## TASKS AND EXERCISES
- a) Retype the part of the review of Kate Manne's Unshrinking that opens with the words containing "Manne is a philosopher" and closes with "learning anything new.".
- b) Write what comes next in the review of Kate Manne's Unshrinking, starting after its last sentence.

## TEXT EXCERPT

┄┄┄┄┄┄

Kate Manne’s Unshrinking is a book about fatphobia. I’m going to review it. I discuss what the book has to say about health and fatness, and dieting, and some of the moral issues, then I highlight some of my criticisms. The tl;dr: I liked it and would recommend it.
Manne is a philosopher who also wrote Down Girl: The Logic of Misogyny, which had a novel and interesting thesis, and Entitled, which I stopped reading because it felt like just a list of facts about male privilege, and I wasn’t learning anything new.
Unshrinking has some of that same journalistic energy as Entitled, by which I mean Manne has clearly done lots of research on this issue and a lot of the book is her synthesising and repackaging this research. In this case what made it work for me is I had a lot of ignorance or misconceptions around fatness, so the basic reporting of the book still met a need for me.
So what did I learn? A much better understanding of the health issues around fatness and dieting. Manne argues against the idea that fatness qua fatness causes poor health. While agreeing that being fatter [1] is linked with worse health, she points out that this is also true of being too lightweight, and that there’s some evidence that slightly overweight people have better mortality outcomes than ‘normal’ people. More to the point, she argues that many of the poor health outcomes associated with fatness arise from how our society treats fat people: fat people are less likely to go to the doctor, at the doctor they are less likely to be correctly diagnosed, and they may be less likely to exercise due to social condemnation and ridicule. These are all ways in which being fat ‘causes’ worse health, but mediated by fatphobia, not fatness per se. The best way to improve health for fat people would be to stop treating them worse.
Oh, and dieting? It basically doesn’t work, if ‘work’ means that a fat person can lose weight and maintain that loss. Because of genetic factors, but also the body’s establishment of a ‘set point’ weight, for most fat people it’s nigh impossible to permanently lose weight. People can lose weight, but then they regain it, and this ‘weight-cycling’ is definitely unhealthy, more so than simply remaining at a stable, elevated weight. It makes sense that it’s hard to achieve permanent weight loss: presumably fat people are very motivated to lose weight. It stands to reason that, if they are still fat, it’s a hard situation to change.
(After I finished the book I learnt from a friend of mine that he used to be very fat. Through a gargantuan effort of will he managed to shed tens of kilos. Years later, he still feels hungry every day.)
Manne also engages with moral questions around fatness and fatphobia. She posits that fatphobia is veiled classism and/or racism: a way for woke middle-class people to look down at lower-class people, to act out their repressed classism. I gotta say, this point struck me, as something that many have been guilty of, and many still are. She also questions moral judgements of fat people, eg., for the extra burden they place on the health system, arguing in effect that there is a double standard in place that is about fatphobia, not some fair-minded criterion.

┄┄┄┄┄┄

## EXCERPTED DATA
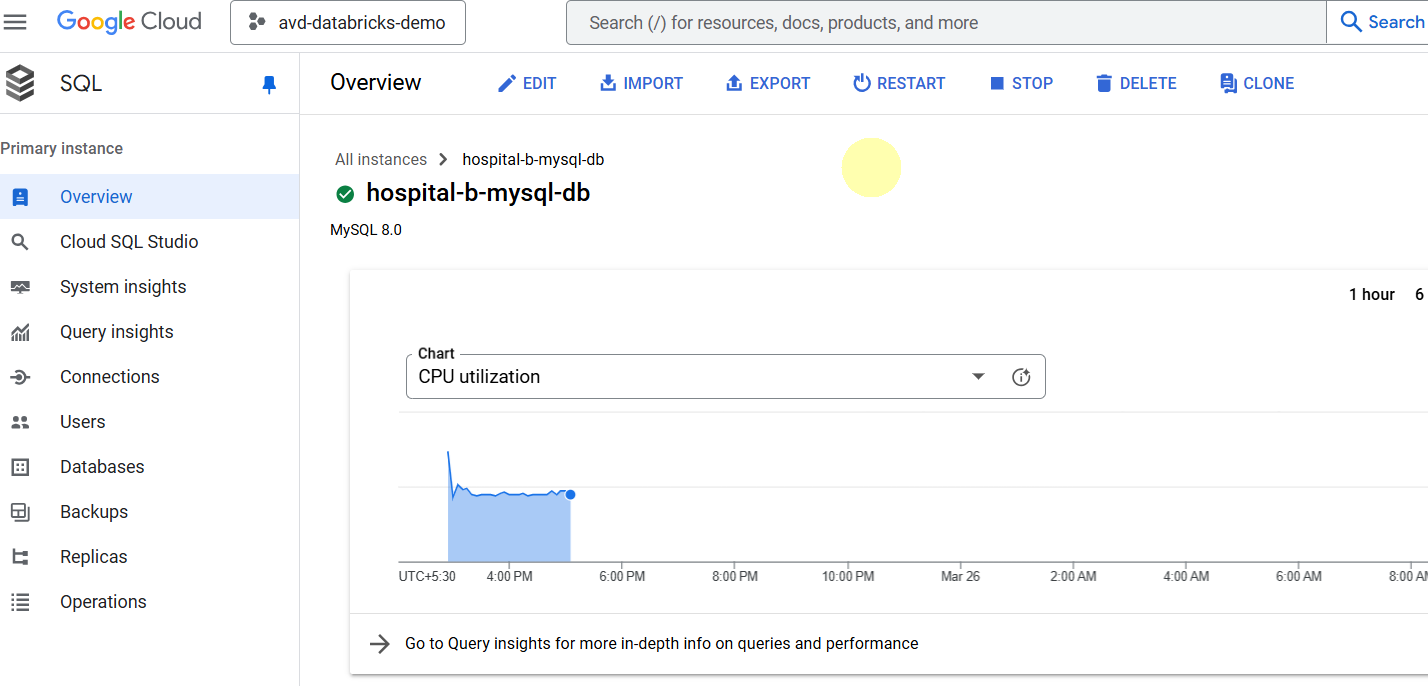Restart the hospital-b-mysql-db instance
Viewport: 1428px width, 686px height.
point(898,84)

┄┄┄┄┄┄

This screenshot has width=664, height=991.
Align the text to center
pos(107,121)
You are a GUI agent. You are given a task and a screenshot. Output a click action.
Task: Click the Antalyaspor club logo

┄┄┄┄┄┄

## REPLIES
- a)
Manne is a philosopher who also wrote Down Girl: The Logic of Misogyny, which had a novel and interesting thesis, and Entitled, which I stopped reading because it felt like just a list of facts about male privilege, and I wasn’t learning anything new.

- b)
The book is weaker in its discussion of appetite suppressant drugs like Ozempic/semaglutide. Manne says that the choice of whether to use these drugs should be personal, but she argues against it. I found this unconvincing. My understanding is that these drugs are an unalloyed good that can improve quality of life for many people. While they are currently expensive and out of reach, we should be trying to address this by making them cheap and accessible. It felt a bit like all the news around Ozempic was happening when Manne was already well through writing her book, and also that Ozempic undermines some of Manne’s thesis (what if it wasn’t hard to lose weight?), so it got a cursory and dismissive treatment.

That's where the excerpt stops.